Source records:
***

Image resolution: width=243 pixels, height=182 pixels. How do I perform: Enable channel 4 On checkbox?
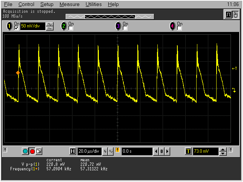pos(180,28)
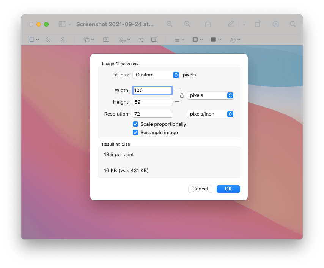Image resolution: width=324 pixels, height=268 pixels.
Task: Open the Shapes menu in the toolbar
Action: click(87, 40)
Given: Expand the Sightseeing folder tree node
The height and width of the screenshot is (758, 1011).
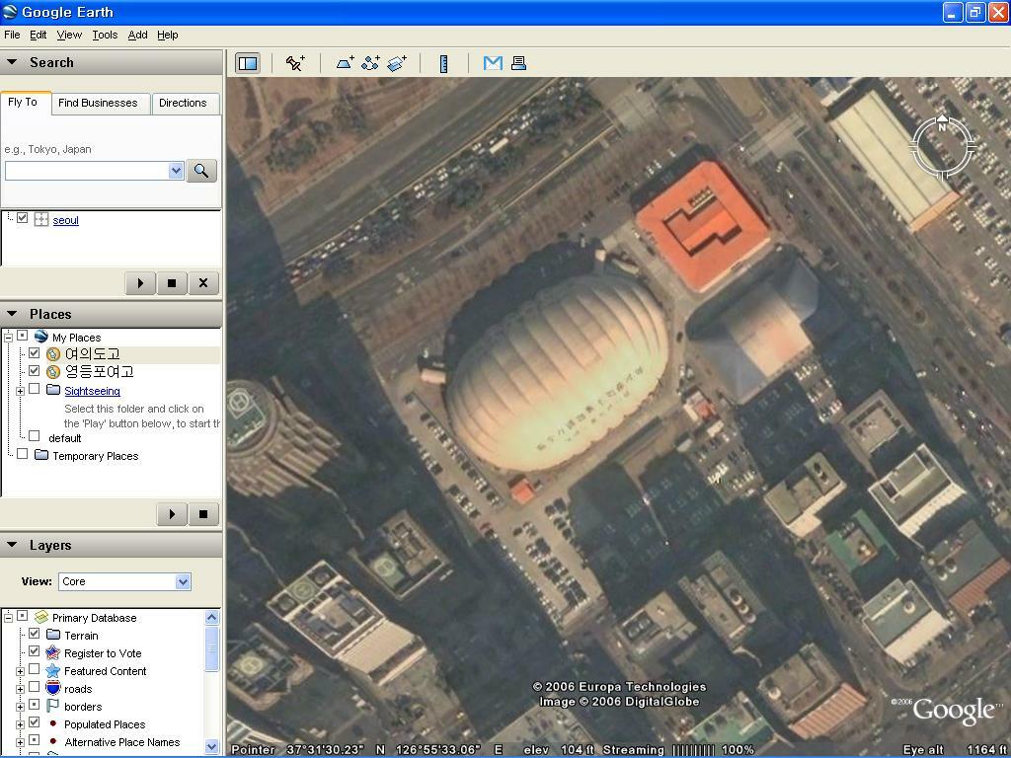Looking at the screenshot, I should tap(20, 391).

***

§ TASK INSTRUCTIONS:
What should appear is an exact copy of the lines from the one containing "The height and" through the last line of the records above, pictures excluded.

§ RESULT FOR THIS EXERCISE:
The height and width of the screenshot is (758, 1011).
Looking at the screenshot, I should tap(20, 391).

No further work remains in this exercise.